Thanks for replying!

 

I do believe it is an error in either the compilation of the .f90 file, or linking (less likely)

Recall exa3.f90: 

module nop_c_interop

use iso_c_binding

implicit none
external :: nop_of_int
public :: f_nop_of_int

contains

subroutine f_nop_of_int (i1, i2, i3, iarray) bind(C,name="f_nop_of_int")


integer(c_int), intent(in), value :: i1,i2,i3

integer(c_int), intent(inout) :: iarray(i3)


call nop_of_int(i1, i2, i3, iarray)

 

end subroutine f_nop_of_int

end module nop_c_interop

 

When i use gdb to look at the stack frame set up at the very beginning of the 'regular fortran' function being called (nop_of_int), then, instead of the addresses of 'i1,i2,i3', what i see on the stack are the values of 'i1,i2,i3'. 

 

Obviously, if i remove the 'value' designator from the f90 code, above, for function (f_nop_of_int), then addresses get passed to 'nop_of_int'. 

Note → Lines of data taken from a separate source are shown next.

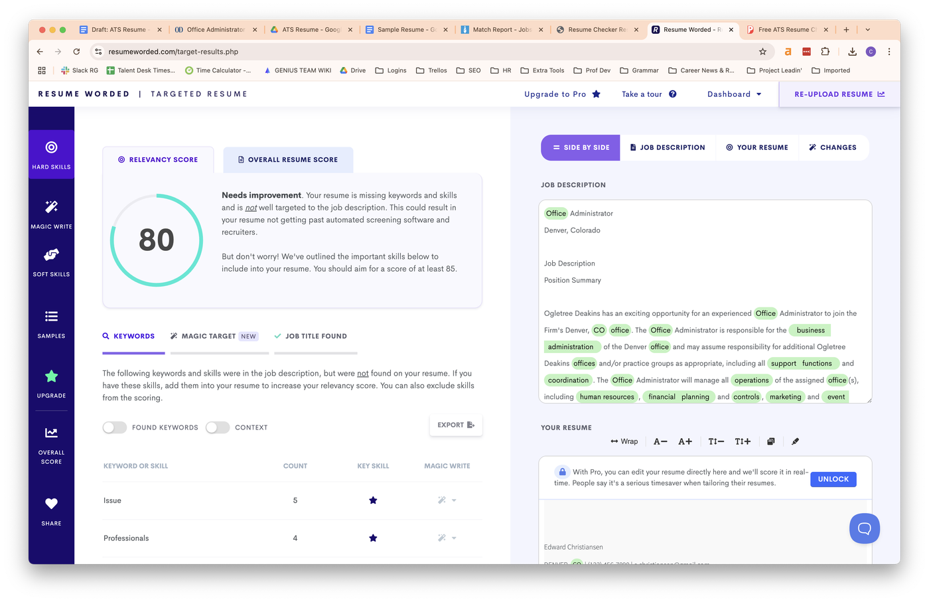The width and height of the screenshot is (929, 602).
Task: Switch to the Overall Resume Score tab
Action: click(288, 160)
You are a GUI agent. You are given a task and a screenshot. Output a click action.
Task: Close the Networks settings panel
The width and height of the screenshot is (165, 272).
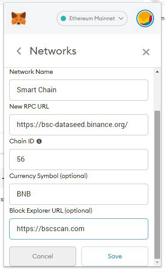146,52
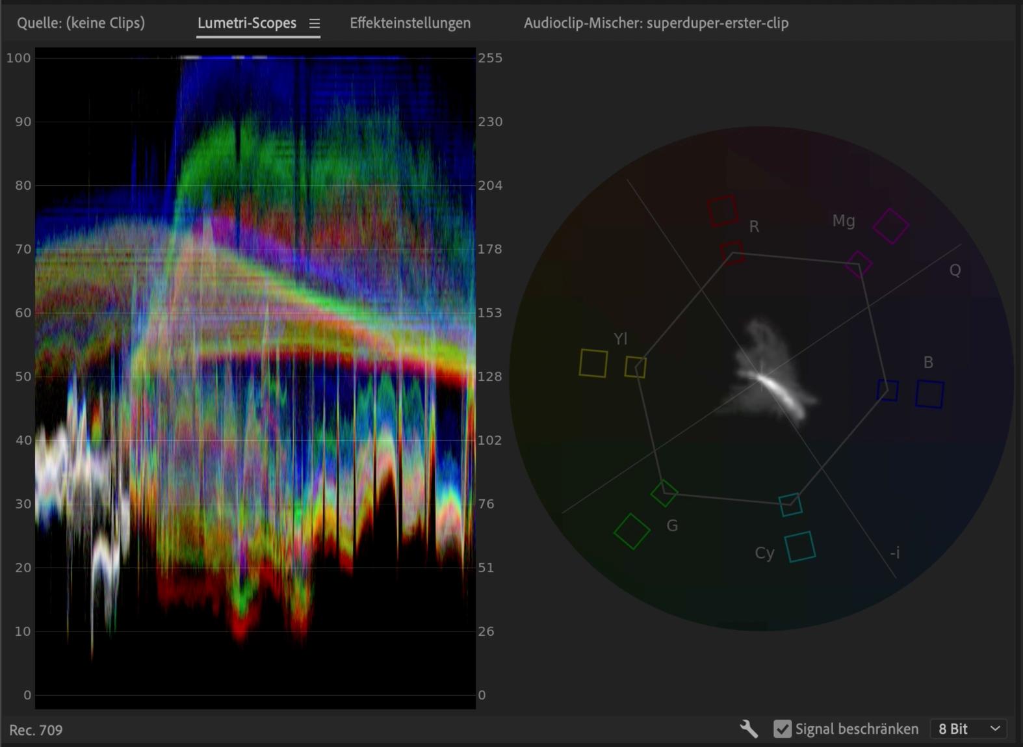Click the chevron arrow of the bit depth dropdown
Screen dimensions: 1023x747
tap(995, 729)
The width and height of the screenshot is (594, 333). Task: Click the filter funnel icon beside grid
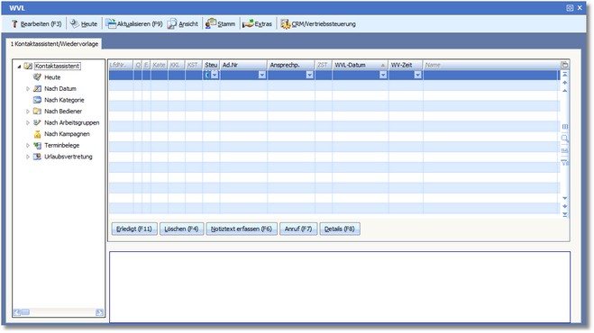pyautogui.click(x=564, y=162)
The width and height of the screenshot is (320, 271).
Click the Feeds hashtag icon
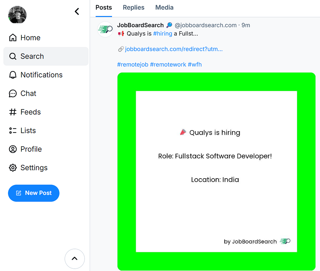(x=13, y=112)
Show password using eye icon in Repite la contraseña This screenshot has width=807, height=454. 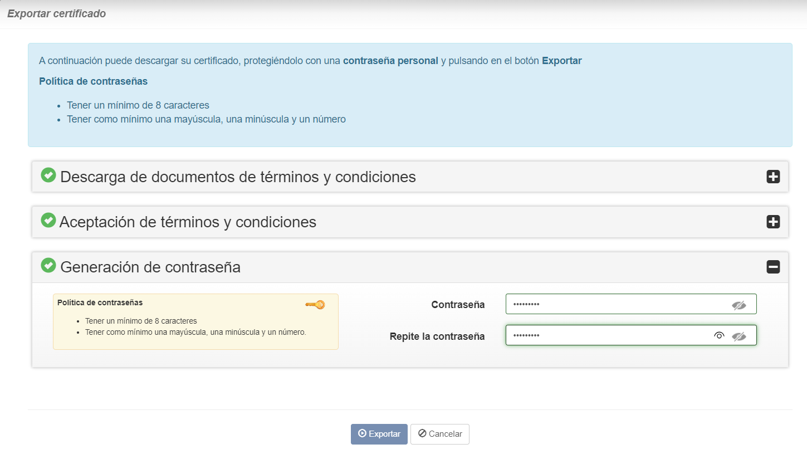pyautogui.click(x=719, y=335)
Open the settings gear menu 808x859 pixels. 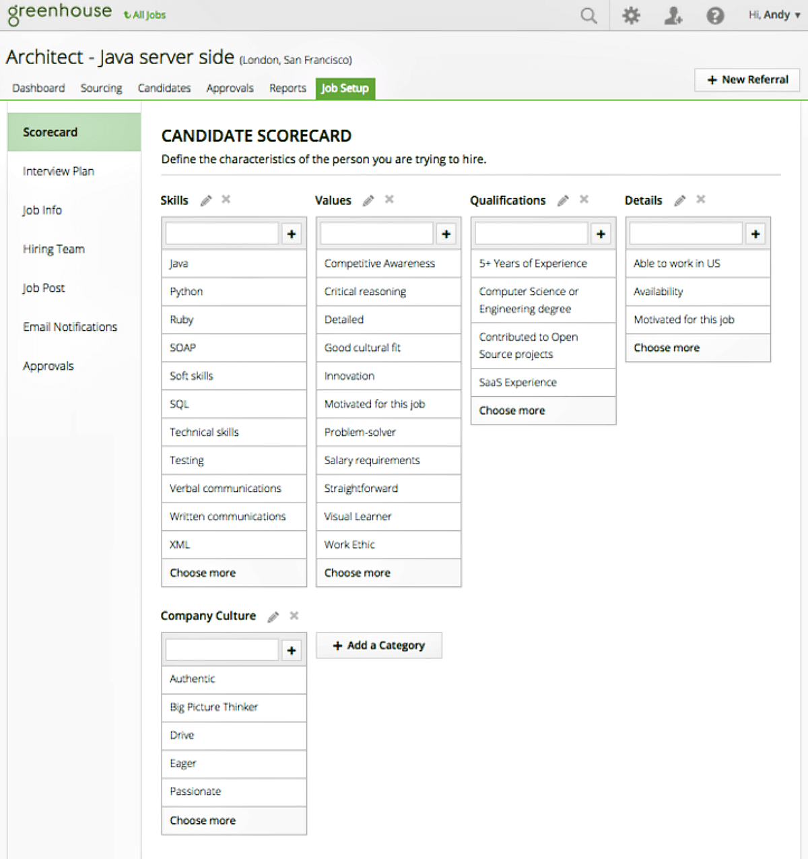[x=630, y=15]
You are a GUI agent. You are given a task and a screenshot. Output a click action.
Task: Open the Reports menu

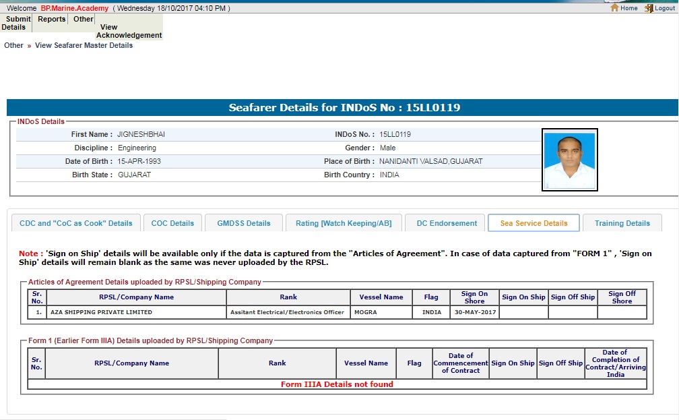(x=52, y=19)
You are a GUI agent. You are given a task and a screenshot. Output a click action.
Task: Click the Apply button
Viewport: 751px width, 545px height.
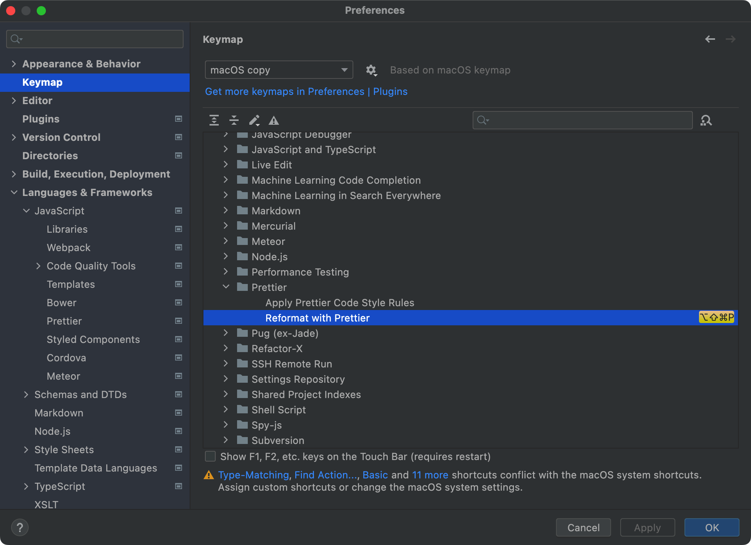[647, 527]
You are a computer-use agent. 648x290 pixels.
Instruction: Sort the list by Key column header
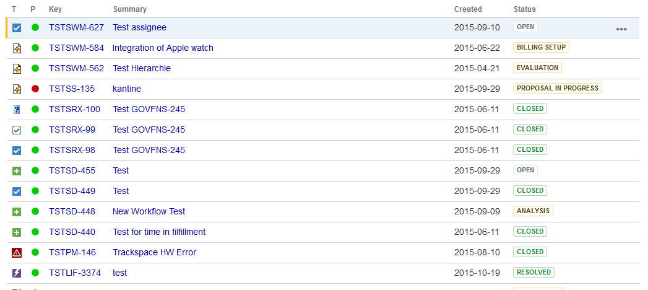pos(56,9)
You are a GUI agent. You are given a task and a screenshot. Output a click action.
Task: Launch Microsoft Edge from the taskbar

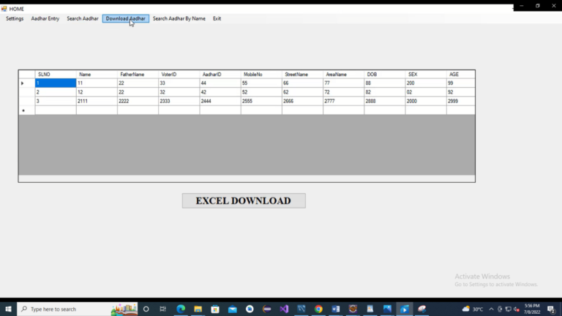click(181, 309)
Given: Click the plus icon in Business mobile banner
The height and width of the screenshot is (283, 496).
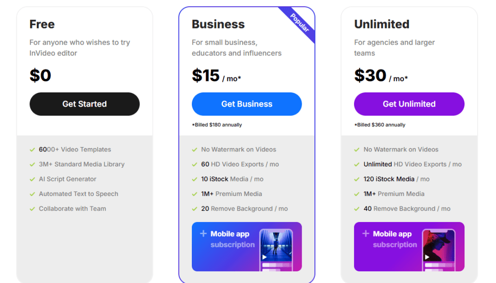Looking at the screenshot, I should pos(203,234).
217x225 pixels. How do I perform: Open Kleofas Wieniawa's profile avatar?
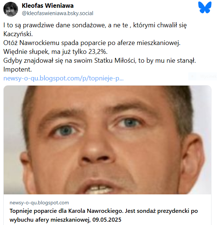pyautogui.click(x=11, y=9)
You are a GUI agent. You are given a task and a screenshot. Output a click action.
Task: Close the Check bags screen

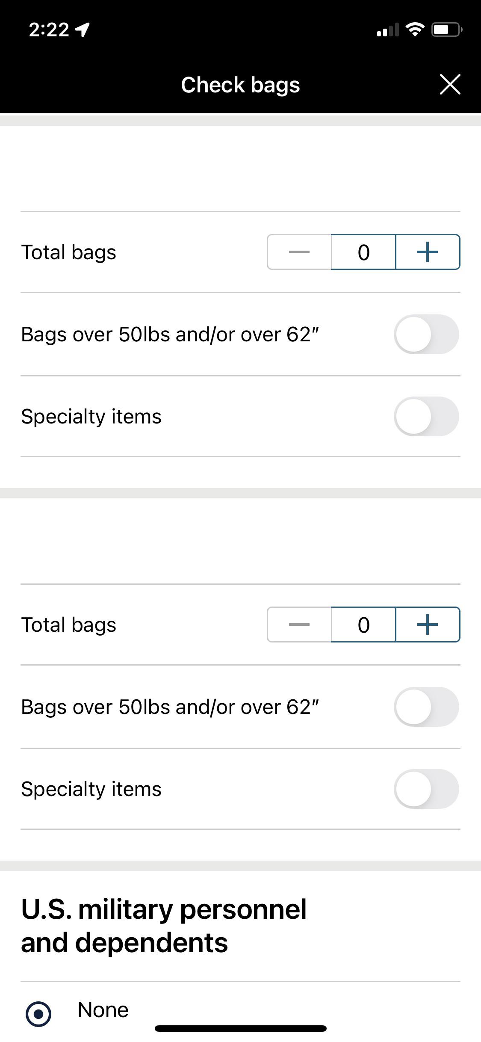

However, the C-function is declared, implement as take values -- so that would all have to be changed. 

 

FYI, the ifort compiler has no problem making this all work.

 

Perhaps Intel will say, the 'value' keyword is no long supported in F90 in this way. 

 

Do you happen to know the people/department to contact about this ... language issue, i guess. 

 

Thanks again for the suggestion.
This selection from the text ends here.